OH provides a service for free that allows IFTTT recipes, but you can host it yourself.
To further mature HA and extend the current (payed) cloud service, this would be a nice feature.
A simple remote solution that does not open any holes is Google Remote Desktop. It is available for any platform. There are Android and iOS apps. You can access it from a Google website. https://remotedesktop.google.com
The only thing that it would be able to suggest is to set a password and enable ssl. Maybe change the default port. That would annoy me when I have it running behind Nginx and don’t need to change those settings.
Hi,
Just read the last comments and it might be wise to ones that are freaking out with hackers to add the following to the http component
http:
ip_ban_enabled: true
login_attempts_threshold: 3
I’ve set this to 5 and tested with some friends that wanted to get in.
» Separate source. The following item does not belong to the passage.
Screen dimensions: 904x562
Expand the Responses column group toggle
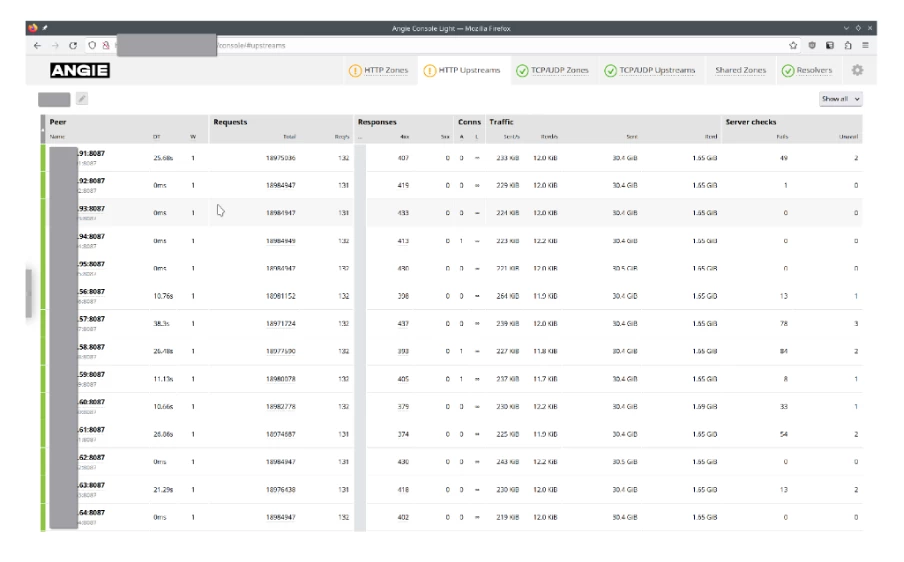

it will create a file with IP_bans containing the list of IP that were blocked
afterwards, you can clean the file (delete IPs) if was just a test
Thank you @miguelromao I have implemented that now. By the way the ip_ban_enabled and login_attempts_threshold should be indented from the http line.
no problem.
and you are right on the indentation but this copy and paste is not working on the blockquote.
great you are more secure !
Use code blocks for code.
Just to add a little interesting reading. A security firm set up honeypots to simulate IOT devices exposed to the Internet and collected the data. You can read the report here. https://www.allot.com/wp-content/uploads/Mobile_Security_Trends_Q2_Web.pdf
The short version is that “Immediate successful attacks on the
devices, peaked at a rate of 1000 per hour”. If you aren’t taking measures beyond a password (SSL is not protection, it just protects the contents of the transmission) you need to rethink your security plan.
Hmmm, so lets say you have other devices on your IOT network. Like a Samsung TV, which gets compromised, and a hacker gets access to this, and starts snooping your traffic on your IOT or LAN network…
The argument for “There is no need to encrypt data on your local network” is from someone who has absolutely no clue about Security.
If MQTT traffic is not encrypted, and a malicious user gains access to your LAN / Wifi at home, then the encrypted payloads will contain your MQTT username & Password.
Once someone’s in your LAN you’ve already failed.